教保文庫、7月の月間ベストと注目の新刊(エッセイ)

教保文庫の7月のエッセイ月間ベスト10と注目の新刊情報をご紹介します。今年3月に他界した坂本龍一の自伝エッセイが2位にランクインしました。『すべての瞬間が君だった』の著者ハ・テワンによる新作が9位に。イ・スラの新作も注目を集めています。

1位:『나는 죽을 때까지 지적이고 싶다(私は死ぬまで知的でありたい)』ヤン・ウォングン(ジョンミンメディア/2023.06.15)
2位:『나는 앞으로 몇 번의 보름달을 볼 수 있을까(ぼくはあと何回、満月を見るだろう)』坂本龍一/ファン・グギョン訳(ウィズダムハウス/2023.06.28)
本書は、闘病生活の様子を交えながら2009年以降の活動を振り返る自伝で、日本・韓国・台湾・中国でほぼ同時に刊行されました。盟友の鈴木正文を聞き手に、音楽制作はもちろん、舞台芸術への参加や政治的発言に至るまで、数々の活動の根幹にあった著者の哲学やBTS のSUGAをはじめとする著名人との交流など、多彩なエピソードが収められています。
3位:『당신은 결국 무엇이든 해내는 사람(君は結局何でもやり遂げる人)』(10万部記念特別リカバーエディション)キム・サンヒョン(Feelm/2022.04.20)
4位:『감정은 사라져도 결과는 남는다(感情は消えても結果は残る)』イ・へイン(Feelm/2023.06.15)
5位:『기분이 태도가 되지 말자(気分が態度にならないように)』キム・スヒョン(ハイスト/2022.11.25)
6位:『그럴 수 있어(そういうこともあるよ)』ヤン・ヒウン(ウンジン知識ハウス/2023.07.04)
1971年に「朝露」で歌手デビューした著者ヤン・ヒウンはラジオDJや作家としても活躍し、MBCラジオの「女性時代」は24年続く長寿番組です。本書は、経済的な困難や病気、誰かを憎む気持ちなど、著者が経験してきた様々な出来事や感情が綴られています。今つらい気持ちを抱えている読者にとって、感情を共有し励ましとなってくれる作品です。
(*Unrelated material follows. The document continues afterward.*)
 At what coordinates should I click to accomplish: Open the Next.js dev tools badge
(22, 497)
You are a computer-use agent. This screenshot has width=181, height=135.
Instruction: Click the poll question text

日本でも絶大な人気を誇る歌手ソン・シギョンも推薦の言葉を寄せています。
7位:『순도 100퍼센트의 휴식(純度100パーセントの休息)』パク・サンヨン(インフルエンシャル/2023.06.30)
8位:『마음의 자유(心の自由)』ジョンユン(ブックロマンス/2023.06.12)
9位:『나는 너랑 노는 게 제일 좋아(僕は君と遊ぶのが一番好き)』ハ・テワン(ブックロマンス/2023.07.17)
『すべての瞬間が君だった』(呉永雅訳、マガジンハウス)の著者ハ・テワンによる2年ぶりの新作エッセイです。本書を貫くテーマは愛。1章では自尊心を高めて自分自身を愛することができる文章が並び、2章では恋人や家族との関係をより深める愛の手紙、3章ではペットをはじめとした多様な存在への愛を読むことができます。写真家ユ・ジミンが撮影した、映画のワンシーンを切り取ったような写真も魅力です。
10位:『너의 하루가 시원하길 바라(キミの一日が爽やかだったらいいな)』(『너의 하루가 따숩길 바라(君の一日がポカポカしてたらいいな)』サマーエディション)コ・ウンジ(ブックライフ/2023.06.23)
昨年12月の月間ベストでもご紹介した『너의 하루가 따숩길 바라(君の一日がポカポカしてたらいいな)』の表紙が夏バージョンになりました。愛らしいキャラクターがスイカやとうもろこしを食べながら扇風機の風に当たっている絵を見るだけで、爽やかな気分になれそうです。

注目の新刊
『끝내주는 인생(サイコーな人生)』イ・スラ著、写真:イ・ウォン(ディプロット/2023.07.03)
『日刊イ・スラ 私たちのあいだの話』(原田里美・宮里綾羽訳/朝日出版社)の著者による散文集です。喜びや悲しみが絡み合う人生について書かれた23編が収められています。そのうちの1編はイ・ウォンによるテキストのない写真散文で、韓国や日本で見つけた「サイコーな人生」の瞬間が8枚の写真により表現されています。

『이렇게 살면 큰일 나는 줄 알았지(こんなふうに生きたら、大変なことになると思ってた)』リトルタネ(ウンジン知識ハウス/2023.07.05)
登録者数22万人のYouTubeチャンネル「リトルタネの賢い生活」を運営している著者は、2021年に就職、恋愛、結婚のすべてを放棄して田舎暮らしを始めました。本書は、「倒れたら休めばいい」という著者の哲学をベースに、既存のレールに当てはまらない、素朴でありながらも確かな幸せを掴む方法を教えてくれます。(文/金知子)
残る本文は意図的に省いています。